_Problem details_. Take the data that sits below and write it out again exactly.
- - -
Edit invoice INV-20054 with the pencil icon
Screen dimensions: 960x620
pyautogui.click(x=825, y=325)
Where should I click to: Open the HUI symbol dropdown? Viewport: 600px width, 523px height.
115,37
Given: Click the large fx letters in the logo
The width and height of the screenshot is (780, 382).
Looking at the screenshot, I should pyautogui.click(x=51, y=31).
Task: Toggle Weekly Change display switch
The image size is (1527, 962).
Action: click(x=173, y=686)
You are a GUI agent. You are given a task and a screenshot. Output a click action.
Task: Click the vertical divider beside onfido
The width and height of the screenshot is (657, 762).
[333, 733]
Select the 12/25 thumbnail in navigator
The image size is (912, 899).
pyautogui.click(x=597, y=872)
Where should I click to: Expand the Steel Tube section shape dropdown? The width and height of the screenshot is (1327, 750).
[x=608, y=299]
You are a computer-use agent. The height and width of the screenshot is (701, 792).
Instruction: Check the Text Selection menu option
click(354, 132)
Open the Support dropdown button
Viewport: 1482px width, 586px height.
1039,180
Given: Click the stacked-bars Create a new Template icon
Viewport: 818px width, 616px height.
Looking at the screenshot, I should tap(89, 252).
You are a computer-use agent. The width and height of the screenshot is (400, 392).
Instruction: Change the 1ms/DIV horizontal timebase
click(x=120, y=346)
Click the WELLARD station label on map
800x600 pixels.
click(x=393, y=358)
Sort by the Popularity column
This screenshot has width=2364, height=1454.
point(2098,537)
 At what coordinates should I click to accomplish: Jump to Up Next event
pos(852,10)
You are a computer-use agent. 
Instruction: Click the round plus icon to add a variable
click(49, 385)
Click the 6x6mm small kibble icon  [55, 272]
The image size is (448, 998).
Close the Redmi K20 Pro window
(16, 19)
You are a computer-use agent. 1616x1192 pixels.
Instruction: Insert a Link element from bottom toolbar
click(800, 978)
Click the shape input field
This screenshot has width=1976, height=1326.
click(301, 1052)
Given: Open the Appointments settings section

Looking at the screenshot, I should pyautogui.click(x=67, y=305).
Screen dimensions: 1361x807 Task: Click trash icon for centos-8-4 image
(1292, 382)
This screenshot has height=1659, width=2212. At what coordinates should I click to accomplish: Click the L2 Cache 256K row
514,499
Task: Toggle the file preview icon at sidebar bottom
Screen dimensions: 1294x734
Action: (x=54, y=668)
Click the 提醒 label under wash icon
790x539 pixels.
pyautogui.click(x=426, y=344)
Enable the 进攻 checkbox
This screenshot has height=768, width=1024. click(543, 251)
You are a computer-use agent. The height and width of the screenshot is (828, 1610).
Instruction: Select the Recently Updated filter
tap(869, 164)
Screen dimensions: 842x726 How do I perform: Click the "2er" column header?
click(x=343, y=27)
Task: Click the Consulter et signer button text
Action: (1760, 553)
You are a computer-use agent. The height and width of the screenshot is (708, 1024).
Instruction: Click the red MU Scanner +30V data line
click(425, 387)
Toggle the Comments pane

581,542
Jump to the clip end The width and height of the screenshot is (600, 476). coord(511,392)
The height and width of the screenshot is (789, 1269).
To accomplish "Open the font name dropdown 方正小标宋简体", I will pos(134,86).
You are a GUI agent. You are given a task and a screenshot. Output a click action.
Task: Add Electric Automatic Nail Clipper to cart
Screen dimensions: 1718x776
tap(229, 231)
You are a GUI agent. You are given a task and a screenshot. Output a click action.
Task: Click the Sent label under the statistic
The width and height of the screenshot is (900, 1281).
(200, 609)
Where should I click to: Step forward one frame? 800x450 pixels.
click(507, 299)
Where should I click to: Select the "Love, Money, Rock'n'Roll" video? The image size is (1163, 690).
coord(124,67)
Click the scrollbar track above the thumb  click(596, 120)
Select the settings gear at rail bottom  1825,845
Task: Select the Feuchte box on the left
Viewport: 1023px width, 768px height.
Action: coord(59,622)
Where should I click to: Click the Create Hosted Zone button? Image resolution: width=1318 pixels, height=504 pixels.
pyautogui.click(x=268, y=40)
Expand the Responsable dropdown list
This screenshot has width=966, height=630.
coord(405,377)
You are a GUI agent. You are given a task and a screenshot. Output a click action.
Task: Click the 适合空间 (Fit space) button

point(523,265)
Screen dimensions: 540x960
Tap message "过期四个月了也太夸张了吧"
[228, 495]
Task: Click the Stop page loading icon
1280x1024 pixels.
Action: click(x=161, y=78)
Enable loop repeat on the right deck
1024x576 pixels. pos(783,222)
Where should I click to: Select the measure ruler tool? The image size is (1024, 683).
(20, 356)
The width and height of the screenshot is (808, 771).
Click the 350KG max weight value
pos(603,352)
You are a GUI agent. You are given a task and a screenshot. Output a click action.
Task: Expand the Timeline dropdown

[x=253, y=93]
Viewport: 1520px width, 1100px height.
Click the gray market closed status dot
- - -
_Answer section_.
Edit invoice INV-20054 with the pencil icon
Screen dimensions: 960x620
pyautogui.click(x=825, y=325)
Where should I click to: Open the HUI symbol dropdown? Viewport: 600px width, 523px height.
115,37
Given: Click the large fx letters in the logo
The width and height of the screenshot is (780, 382).
Looking at the screenshot, I should pyautogui.click(x=51, y=31).
Task: Toggle Weekly Change display switch
The image size is (1527, 962).
Action: click(x=173, y=686)
You are a GUI agent. You are given a task and a screenshot. Output a click action.
Task: Click the vertical divider beside onfido
The width and height of the screenshot is (657, 762).
[333, 733]
Select the 12/25 thumbnail in navigator
The image size is (912, 899).
pyautogui.click(x=597, y=872)
Where should I click to: Expand the Steel Tube section shape dropdown? The width and height of the screenshot is (1327, 750).
[x=608, y=299]
You are a computer-use agent. The height and width of the screenshot is (701, 792).
Instruction: Check the Text Selection menu option
click(354, 132)
Open the Support dropdown button
Viewport: 1482px width, 586px height.
1039,180
Given: Click the stacked-bars Create a new Template icon
Viewport: 818px width, 616px height.
Looking at the screenshot, I should tap(89, 252).
You are a computer-use agent. The width and height of the screenshot is (400, 392).
Instruction: Change the 1ms/DIV horizontal timebase
click(x=120, y=346)
Click the WELLARD station label on map
800x600 pixels.
click(x=393, y=358)
Sort by the Popularity column
This screenshot has width=2364, height=1454.
point(2098,537)
 At what coordinates should I click to accomplish: Jump to Up Next event
pos(852,10)
You are a computer-use agent. 
Instruction: Click the round plus icon to add a variable
click(49, 385)
Click the 6x6mm small kibble icon  [55, 272]
The image size is (448, 998).
Close the Redmi K20 Pro window
(16, 19)
You are a computer-use agent. 1616x1192 pixels.
Instruction: Insert a Link element from bottom toolbar
click(800, 978)
Click the shape input field
This screenshot has width=1976, height=1326.
click(301, 1052)
Given: Open the Appointments settings section

Looking at the screenshot, I should pyautogui.click(x=67, y=305).
Screen dimensions: 1361x807 Task: Click trash icon for centos-8-4 image
(1292, 382)
This screenshot has height=1659, width=2212. At what coordinates should I click to accomplish: Click the L2 Cache 256K row
514,499
Task: Toggle the file preview icon at sidebar bottom
Screen dimensions: 1294x734
Action: (x=54, y=668)
Click the 提醒 label under wash icon
790x539 pixels.
pyautogui.click(x=426, y=344)
Enable the 进攻 checkbox
This screenshot has height=768, width=1024. click(543, 251)
You are a computer-use agent. The height and width of the screenshot is (828, 1610).
Instruction: Select the Recently Updated filter
tap(869, 164)
Screen dimensions: 842x726 How do I perform: Click the "2er" column header?
click(x=343, y=27)
Task: Click the Consulter et signer button text
Action: (1760, 553)
You are a computer-use agent. The height and width of the screenshot is (708, 1024).
Instruction: Click the red MU Scanner +30V data line
click(425, 387)
Toggle the Comments pane

581,542
Jump to the clip end The width and height of the screenshot is (600, 476). coord(511,392)
The height and width of the screenshot is (789, 1269).
To accomplish "Open the font name dropdown 方正小标宋简体", I will pos(134,86).
You are a GUI agent. You are given a task and a screenshot. Output a click action.
Task: Add Electric Automatic Nail Clipper to cart
Screen dimensions: 1718x776
tap(229, 231)
You are a GUI agent. You are given a task and a screenshot. Output a click action.
Task: Click the Sent label under the statistic
The width and height of the screenshot is (900, 1281).
(200, 609)
Where should I click to: Step forward one frame? 800x450 pixels.
click(507, 299)
Where should I click to: Select the "Love, Money, Rock'n'Roll" video? The image size is (1163, 690).
coord(124,67)
Click the scrollbar track above the thumb  click(596, 120)
Select the settings gear at rail bottom  1825,845
Task: Select the Feuchte box on the left
Viewport: 1023px width, 768px height.
Action: coord(59,622)
Where should I click to: Click the Create Hosted Zone button? Image resolution: width=1318 pixels, height=504 pixels.
pyautogui.click(x=268, y=40)
Expand the Responsable dropdown list
This screenshot has width=966, height=630.
coord(405,377)
You are a GUI agent. You are given a task and a screenshot. Output a click action.
Task: Click the 适合空间 (Fit space) button

point(523,265)
Screen dimensions: 540x960
Tap message "过期四个月了也太夸张了吧"
[228, 495]
Task: Click the Stop page loading icon
1280x1024 pixels.
Action: click(x=161, y=78)
Enable loop repeat on the right deck
1024x576 pixels. pos(783,222)
Where should I click to: Select the measure ruler tool? The image size is (1024, 683).
(20, 356)
The width and height of the screenshot is (808, 771).
Click the 350KG max weight value
pos(603,352)
You are a GUI agent. You are given a task and a screenshot. Output a click action.
Task: Expand the Timeline dropdown

[x=253, y=93]
Viewport: 1520px width, 1100px height.
Click the gray market closed status dot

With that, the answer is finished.